昨夜は大相撲TV観戦の後、散歩に出たら、早や夜桜が妖艶であった。陽光を浴びた薄桃色の清楚なのも好いけれど、紅墨色の目を凝らさなければ色調がよく分からないのを本当の色をまさぐりながら想像して楽しむのもまた良いものである。余所の敷地の桜並木ではあったけれど、別にご近所の風呂場の窓から女子大生が入浴しているのを覗き見しているわけではないから、道路脇から見せてもらうくらい構わないであろう。ちょうど貴景勝が好調阿武咲を突き出しで下して7敗を守り、負け越さなかった後だったので、コンビニでワンカップ大関を買って花見酒にした。妖しい色の花びらの合間から宵の明星が煌めいていて、自ずと幽玄の世界に浸った。
花枝の先に宵の明星
夜桜
早朝の桜
しかし、現実の世に引き戻されると、時には三波春夫を口ずさみながら何年も待ちに待った東京五輪がまさか中止に追い込まれるのではないかとびくびくする日々である。56年前の大松監督、河西主将らの女子バレー金メダルを覚えていると言っても、記憶が薄らぎ、もう一度あの感動を生で観てみたいのが人間の性である。せっかくのこの機会を逃すと、もう50年も寿命が延びるはずがない最後のチャンスと言える。そういう気持ちの分からない無責任な毛唐、紅毛人たちが新型コロナウイルス感染拡大中に危険だからと中止を囃しているのは誠に遺憾なことである。

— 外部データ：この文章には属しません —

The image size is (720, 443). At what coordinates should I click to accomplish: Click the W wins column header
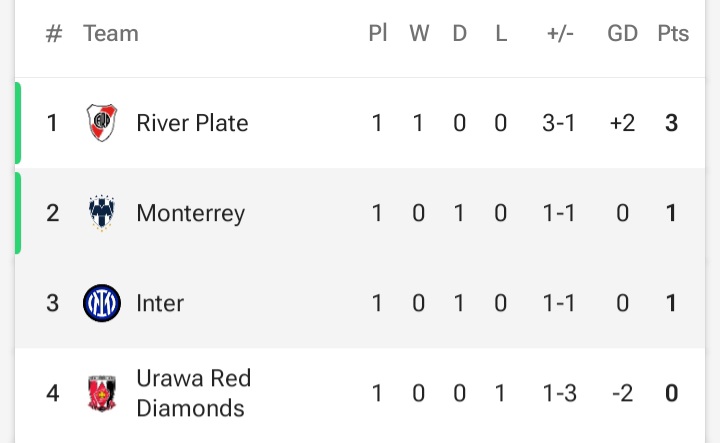(419, 34)
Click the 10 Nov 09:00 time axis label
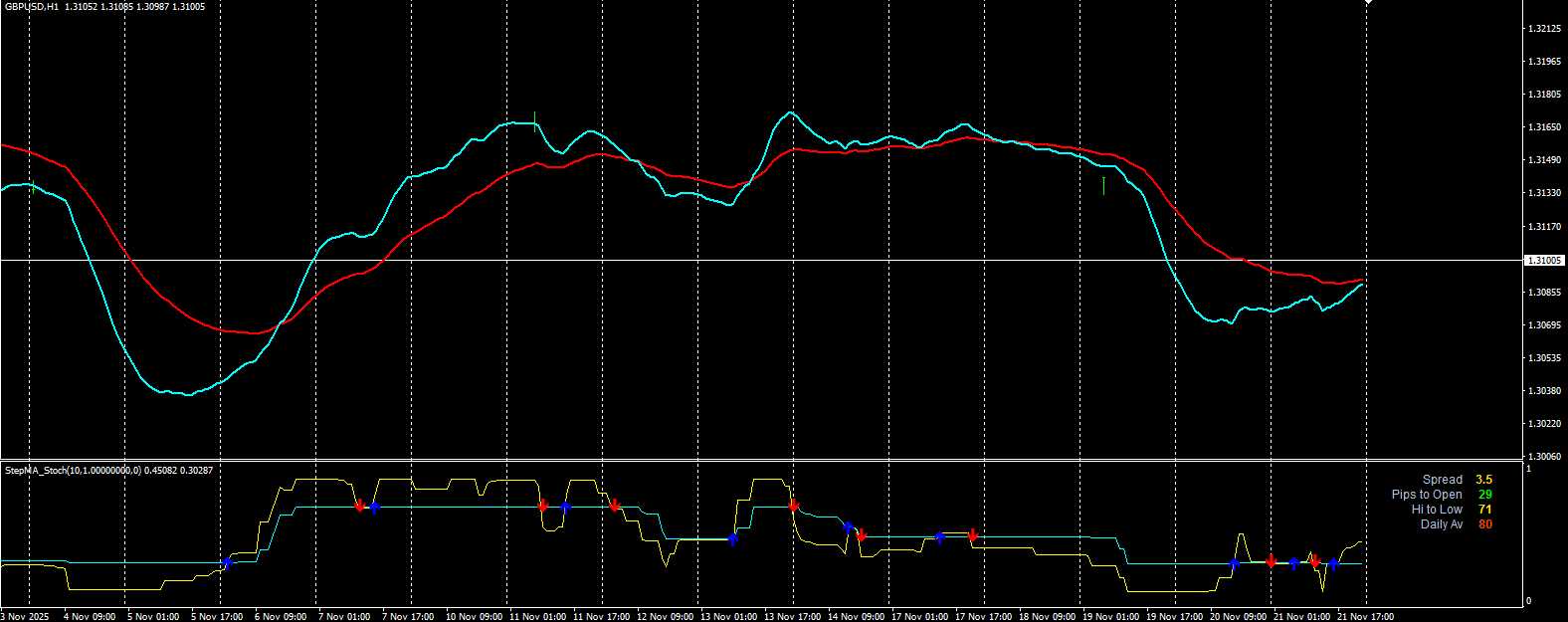The height and width of the screenshot is (622, 1568). pos(476,616)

今日は国連が定めた世界水の日なので、水を掛けられる不吉な予感がし、主催団体から発表があるかもしれない。そんなことになれば、温かいお持て成しの心で迎えようとしていた日本国民全体はどんなに悲しむことか。不幸中の幸いで私は申し込んだ五輪チケットが悉く外れたから、まだ金は使っていない。当たった人は楽しみの競技が観戦できないうえ、もう買っていれば払い戻してもらえないという。何たる理不尽なことか。政権幹部や五輪主催者中枢ら優先枠を与えられている連中はどうなのだろうか。最初から無料チケットの招待席なら問題はない。格安でも有料の場合は特別に払い戻しがあるのだろうか。まさか、桜を見る会に招待したような数万人分を首相官邸に請求するわけにもいくまい。関係者は確実に飛ばされる。結局、優先枠の人々は最初から無かったことにするであろう。
しかし、国立競技スタジアムを始め、五輪準備費用は数兆円にも上る。これを無開催で回収するのは大変な技であろう。収入が期待できるのはチケット代金しかない。各種競技場建設費を償うにはスズメの涙かもしれなくても、一般販売チケット代金を返却できるわけがない。これだけでは、いかにも心許ないので、優先枠ゾーン席の優待者からも、国家財政危難の折、相当料金を払い込んでもらっては如何なものであろうか。旅行社であろうと新聞社であろうと忖度すべきではない。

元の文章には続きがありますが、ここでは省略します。